É bom conversar com pessoas que viveram numa época desconhecida da nossa e que, por sua vez, sabem de histórias anteriores ao tempo em que viveram a sua mocidade. Há momentos em que temos a impressão de que se trata de um outro planeta, tamanhas são as mudanças, se comparadas, principalmente, às invenções tecnológicas dos dias de hoje. Lembro-me de meu avô que sempre começava seus casos referindo-se ao tempo do onça. Ele morreu, quando eu ainda era criança, mas, mesmo assim, as lembranças são muito fortes. Naqueles tempos em minha cabecinha ingênua eu imaginava que ele falava de uma época em que havia muitas onças espalhadas pelas ruas, cidades e matas. Só não entendia o porquê de ele não dizer no tempo das onças.

A expressão “do tempo do onça”, segundo contam, tem suas raízes em Luís Vahia Monteiro — governador e capitão geral da Capitania do Rio de Janeiro, entre 1725 e 1732. O homem era um velho militar com pecha de honesto, mas muito autoritário e extremamente ranheta. Reclamava de tudo e de todos nas cartas que escrevia ao rei português. O fato é que seu temperamento indócil acabou lhe trazendo o apelido de “Onça”. Ao ser tirado de seu cargo, passou a ser usado como sinônimo de coisa antiga, ultrapassada, em desuso. E foi aí que nasceu a expressão  “do tempo do Onça”, ou seja, referente ao período em que o “Onça” estava no comando. Há também quem afirme que a expressão esteja ligada a um outro “Onça”, certo chefe de polícia de Pernambuco que também viveu no século XVIII e foi apelidado de “Onça” em razão de sua coragem e temperamento violento.

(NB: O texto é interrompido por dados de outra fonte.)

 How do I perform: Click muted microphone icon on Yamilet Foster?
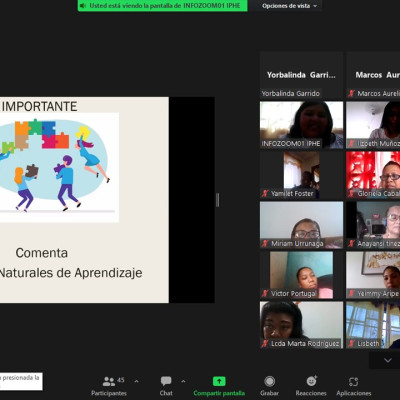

— Nesta terra todos roubam; só eu não roubo — declaração feita em carta ao rei de Portugal por Luís Vahia Monteiro.

Segundo um amigo, estudioso das expressões idiomáticas, a expressão “do tempo do onça” tem significado semelhante a duas outras conhecidas por ele: “do tempo do ronca” e “do tempo de vovó mocinha”.